Copy the following records line for line, with no changes.

=-=-=

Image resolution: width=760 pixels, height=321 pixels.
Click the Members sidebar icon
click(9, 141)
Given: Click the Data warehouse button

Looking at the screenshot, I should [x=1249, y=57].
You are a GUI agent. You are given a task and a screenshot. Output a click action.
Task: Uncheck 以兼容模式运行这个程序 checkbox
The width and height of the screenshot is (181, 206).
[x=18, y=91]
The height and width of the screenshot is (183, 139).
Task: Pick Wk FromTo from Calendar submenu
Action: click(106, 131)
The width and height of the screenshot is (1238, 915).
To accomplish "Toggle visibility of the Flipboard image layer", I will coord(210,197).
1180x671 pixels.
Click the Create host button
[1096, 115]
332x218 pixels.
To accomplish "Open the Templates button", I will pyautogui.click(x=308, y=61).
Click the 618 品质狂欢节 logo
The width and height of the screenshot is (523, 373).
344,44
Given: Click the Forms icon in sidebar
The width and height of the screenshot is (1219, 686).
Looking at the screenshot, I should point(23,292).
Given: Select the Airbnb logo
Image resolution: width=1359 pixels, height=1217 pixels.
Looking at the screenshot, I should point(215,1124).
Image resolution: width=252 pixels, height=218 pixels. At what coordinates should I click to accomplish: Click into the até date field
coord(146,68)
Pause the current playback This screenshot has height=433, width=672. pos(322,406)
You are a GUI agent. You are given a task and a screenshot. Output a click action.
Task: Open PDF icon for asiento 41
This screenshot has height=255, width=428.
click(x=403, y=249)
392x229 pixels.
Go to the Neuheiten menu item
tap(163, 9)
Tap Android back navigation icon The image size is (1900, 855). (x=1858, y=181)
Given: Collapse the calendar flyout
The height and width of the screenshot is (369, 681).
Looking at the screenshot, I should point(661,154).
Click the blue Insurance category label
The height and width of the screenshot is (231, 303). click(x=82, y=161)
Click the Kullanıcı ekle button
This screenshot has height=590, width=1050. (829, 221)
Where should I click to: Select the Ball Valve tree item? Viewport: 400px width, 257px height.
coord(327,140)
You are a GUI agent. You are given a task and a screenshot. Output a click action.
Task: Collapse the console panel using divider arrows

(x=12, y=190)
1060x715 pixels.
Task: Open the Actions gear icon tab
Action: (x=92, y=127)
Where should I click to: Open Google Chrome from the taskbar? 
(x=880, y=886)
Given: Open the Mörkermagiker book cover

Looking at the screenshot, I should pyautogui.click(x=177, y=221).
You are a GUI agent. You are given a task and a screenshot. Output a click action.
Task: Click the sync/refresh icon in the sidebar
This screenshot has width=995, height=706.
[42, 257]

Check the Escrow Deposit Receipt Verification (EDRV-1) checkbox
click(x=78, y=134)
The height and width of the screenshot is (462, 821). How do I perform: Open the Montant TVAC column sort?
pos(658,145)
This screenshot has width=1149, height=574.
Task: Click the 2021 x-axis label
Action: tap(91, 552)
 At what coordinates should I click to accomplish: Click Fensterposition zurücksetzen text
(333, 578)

=-=-=

- **FINAL ANSWER**
Image resolution: width=760 pixels, height=321 pixels.
Click the Members sidebar icon
click(9, 141)
Given: Click the Data warehouse button

Looking at the screenshot, I should [x=1249, y=57].
You are a GUI agent. You are given a task and a screenshot. Output a click action.
Task: Uncheck 以兼容模式运行这个程序 checkbox
The width and height of the screenshot is (181, 206).
[x=18, y=91]
The height and width of the screenshot is (183, 139).
Task: Pick Wk FromTo from Calendar submenu
Action: click(106, 131)
The width and height of the screenshot is (1238, 915).
To accomplish "Toggle visibility of the Flipboard image layer", I will coord(210,197).
1180x671 pixels.
Click the Create host button
[1096, 115]
332x218 pixels.
To accomplish "Open the Templates button", I will pyautogui.click(x=308, y=61).
Click the 618 品质狂欢节 logo
The width and height of the screenshot is (523, 373).
344,44
Given: Click the Forms icon in sidebar
The width and height of the screenshot is (1219, 686).
Looking at the screenshot, I should point(23,292).
Given: Select the Airbnb logo
Image resolution: width=1359 pixels, height=1217 pixels.
Looking at the screenshot, I should point(215,1124).
Image resolution: width=252 pixels, height=218 pixels. At what coordinates should I click to accomplish: Click into the até date field
coord(146,68)
Pause the current playback This screenshot has height=433, width=672. pos(322,406)
You are a GUI agent. You are given a task and a screenshot. Output a click action.
Task: Open PDF icon for asiento 41
This screenshot has height=255, width=428.
click(x=403, y=249)
392x229 pixels.
Go to the Neuheiten menu item
tap(163, 9)
Tap Android back navigation icon The image size is (1900, 855). (x=1858, y=181)
Given: Collapse the calendar flyout
The height and width of the screenshot is (369, 681).
Looking at the screenshot, I should point(661,154).
Click the blue Insurance category label
The height and width of the screenshot is (231, 303). click(x=82, y=161)
Click the Kullanıcı ekle button
This screenshot has height=590, width=1050. (829, 221)
Where should I click to: Select the Ball Valve tree item? Viewport: 400px width, 257px height.
coord(327,140)
You are a GUI agent. You are given a task and a screenshot. Output a click action.
Task: Collapse the console panel using divider arrows

(x=12, y=190)
1060x715 pixels.
Task: Open the Actions gear icon tab
Action: (x=92, y=127)
Where should I click to: Open Google Chrome from the taskbar? 
(x=880, y=886)
Given: Open the Mörkermagiker book cover

Looking at the screenshot, I should pyautogui.click(x=177, y=221).
You are a GUI agent. You are given a task and a screenshot. Output a click action.
Task: Click the sync/refresh icon in the sidebar
This screenshot has width=995, height=706.
[42, 257]

Check the Escrow Deposit Receipt Verification (EDRV-1) checkbox
click(x=78, y=134)
The height and width of the screenshot is (462, 821). How do I perform: Open the Montant TVAC column sort?
pos(658,145)
This screenshot has width=1149, height=574.
Task: Click the 2021 x-axis label
Action: tap(91, 552)
 At what coordinates should I click to accomplish: Click Fensterposition zurücksetzen text
(333, 578)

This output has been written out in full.